The "Standard of Ur" from ancient Mesopotamia
19 December 2007
I am Lion, hear me roar
As mentioned Tuesday, Julie at Virtual Journey nominated me for A Roar for Powerful Words award. I’m honored that she has found my writing strong and worthy of notice.
The award is also a meme. The recipient is to blog about what she or he thinks are three essentials for powerful, effective writing and nominate others who exemplify good writing.
I’ve read other Roar recipients’ lists of essentials and agreed with all of them. But for me, the most important essentials are more basic.
1. Powerful, effective writing has a purpose and accomplishes it. A piece of writing should make you think, or laugh, or cry, or take an action, or change your mind about an issue, or go to the computer and Google for more information. If I write an article about proper footwear for people with diabetes and no readers change their shoe-buying habits, I have failed, no matter how beautiful my prose or lyrical my sentences.
2. Powerful, effective writing uses the right word in the right place. I believe a writer should have at hand at all times a dictionary (I have more than 20 dictionaries in my office, and I look up even common words to get a feel for their denotations, connotations, nuances, and etymologies) and a thesaurus (I like Rodale Press’s The Synonym Finder best) and use them frequently. Words are our weapons; we should be properly armed at all times.
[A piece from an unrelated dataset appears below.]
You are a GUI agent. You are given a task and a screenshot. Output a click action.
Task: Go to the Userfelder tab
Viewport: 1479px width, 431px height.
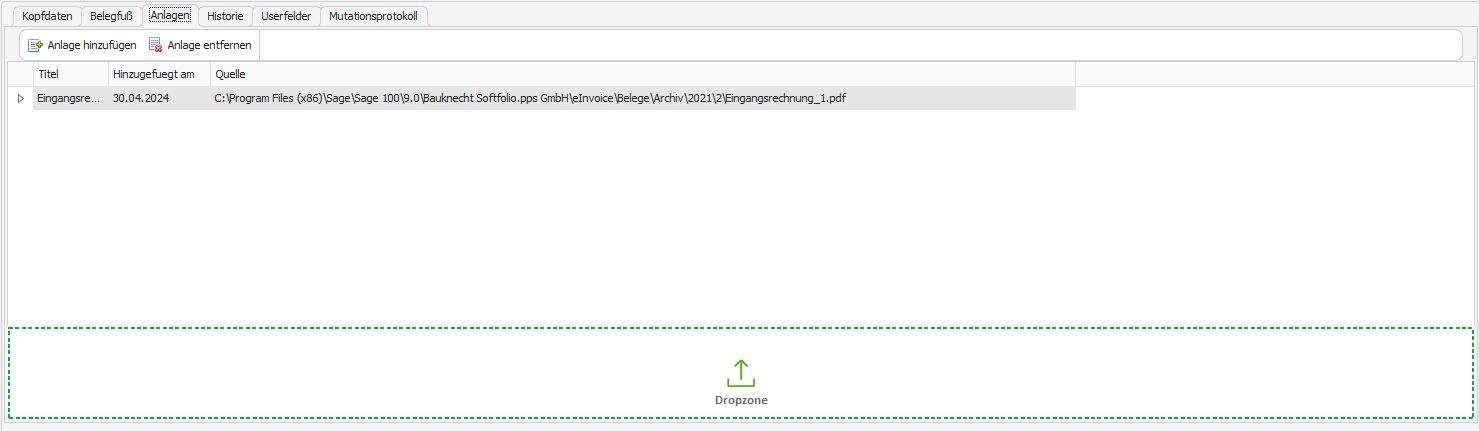pyautogui.click(x=286, y=16)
3. Powerful, effective writing uses correct grammar, except when it shouldn’t. Nothing cripples an idea faster than to be expressed in a sentence rendered confusing, ambiguous, or impotent by poor grammar. Grammar rules are to writing as the proper temperature of the kiln is to clay. Strength and beauty result from knowing the limits and using them to one’s advantage.
4. I know I’m only supposed to list three items, but I feel strongly about another essential. Powerful, effective writing soars when it drops its deadwood. As a copyeditor, I see sentences weighted down by redundancy (“red in color,” “mentally assess”), filler (“very,” “due to the fact that” instead of “because,” “basically”), throat-clearing (“I’d like to start by saying . . .”), bureaucratese (“on a daily basis,” “utilize,” “impact” used as a verb), and adjectives piled willy-nilly on each other like apples in a basket (“new Murrieta Temecula Republican Assembly Gold Eagle member”). After I get the rest of my reference books unpacked, I will post on how to lighten leaden prose.
I pass on the award to three people:
•Steve Malley at Full Throttle and F**k It for his clear, concise, useful writing advice and examples
•Charles Gramlich at Razored Zen for the same reason
•Candice Proctor/C.S. Harris at Candy's Blog for her powerful posts that chronicle living in New Orleans after the flood
My Christmas/Hanukkuh/Eid/Kwanzaa/Winter Solstice wish for my blog readers is for them to go forth and ROAR!